**What is being asked**
For each line below that contains the word "computer", return that line.

=== Records supplied ===

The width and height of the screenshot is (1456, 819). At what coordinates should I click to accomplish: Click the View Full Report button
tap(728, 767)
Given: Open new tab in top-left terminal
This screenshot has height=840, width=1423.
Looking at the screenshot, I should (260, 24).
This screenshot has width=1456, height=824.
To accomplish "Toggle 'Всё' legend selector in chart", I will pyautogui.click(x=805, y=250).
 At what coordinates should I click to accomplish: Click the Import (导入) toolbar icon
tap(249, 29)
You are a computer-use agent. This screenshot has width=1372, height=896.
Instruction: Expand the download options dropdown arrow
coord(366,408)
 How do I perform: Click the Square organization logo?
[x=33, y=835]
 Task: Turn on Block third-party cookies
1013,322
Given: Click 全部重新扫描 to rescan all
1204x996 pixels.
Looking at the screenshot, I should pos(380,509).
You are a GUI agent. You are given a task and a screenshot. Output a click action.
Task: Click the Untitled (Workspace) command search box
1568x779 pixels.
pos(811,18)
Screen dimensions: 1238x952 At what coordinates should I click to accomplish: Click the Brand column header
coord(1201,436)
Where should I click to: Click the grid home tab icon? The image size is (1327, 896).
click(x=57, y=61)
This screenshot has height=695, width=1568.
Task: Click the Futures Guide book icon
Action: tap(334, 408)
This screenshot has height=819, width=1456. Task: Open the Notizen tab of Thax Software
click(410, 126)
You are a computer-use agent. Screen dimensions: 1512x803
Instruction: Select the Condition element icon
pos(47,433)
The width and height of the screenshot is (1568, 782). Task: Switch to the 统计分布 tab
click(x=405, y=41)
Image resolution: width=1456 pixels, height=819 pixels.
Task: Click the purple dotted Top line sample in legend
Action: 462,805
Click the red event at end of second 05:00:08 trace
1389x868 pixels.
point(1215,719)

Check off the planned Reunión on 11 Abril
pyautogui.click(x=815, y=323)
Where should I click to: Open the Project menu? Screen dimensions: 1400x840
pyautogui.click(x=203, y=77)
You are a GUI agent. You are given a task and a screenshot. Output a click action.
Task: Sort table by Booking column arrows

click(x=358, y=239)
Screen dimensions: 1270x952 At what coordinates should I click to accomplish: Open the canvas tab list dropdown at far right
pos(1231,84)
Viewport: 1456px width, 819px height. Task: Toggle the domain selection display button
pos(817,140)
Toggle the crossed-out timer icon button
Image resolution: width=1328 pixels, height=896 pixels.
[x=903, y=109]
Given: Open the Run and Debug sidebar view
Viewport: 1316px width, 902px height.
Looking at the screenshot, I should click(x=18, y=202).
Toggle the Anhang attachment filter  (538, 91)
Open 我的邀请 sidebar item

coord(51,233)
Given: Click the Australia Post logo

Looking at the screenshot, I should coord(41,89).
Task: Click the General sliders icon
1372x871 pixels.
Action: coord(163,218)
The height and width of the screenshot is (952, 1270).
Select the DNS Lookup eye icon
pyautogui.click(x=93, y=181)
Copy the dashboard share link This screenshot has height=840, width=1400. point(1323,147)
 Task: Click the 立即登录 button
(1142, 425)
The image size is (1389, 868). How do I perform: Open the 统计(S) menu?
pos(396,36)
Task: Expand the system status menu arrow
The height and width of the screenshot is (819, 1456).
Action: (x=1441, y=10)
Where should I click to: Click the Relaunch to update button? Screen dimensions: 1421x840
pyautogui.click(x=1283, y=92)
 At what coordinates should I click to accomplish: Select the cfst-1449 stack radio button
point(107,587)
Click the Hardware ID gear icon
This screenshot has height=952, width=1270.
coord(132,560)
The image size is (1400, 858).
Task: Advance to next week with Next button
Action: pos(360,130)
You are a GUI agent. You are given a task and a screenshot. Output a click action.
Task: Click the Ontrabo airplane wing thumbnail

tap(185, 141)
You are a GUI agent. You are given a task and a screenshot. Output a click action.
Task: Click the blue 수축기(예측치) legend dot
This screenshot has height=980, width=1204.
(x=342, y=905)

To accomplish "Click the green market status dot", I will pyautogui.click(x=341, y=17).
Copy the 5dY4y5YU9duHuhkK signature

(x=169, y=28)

===

**Solved problem**
You are a computer-use agent. This screenshot has width=1372, height=896.
You are a computer-use agent. Screen dimensions: 1512x803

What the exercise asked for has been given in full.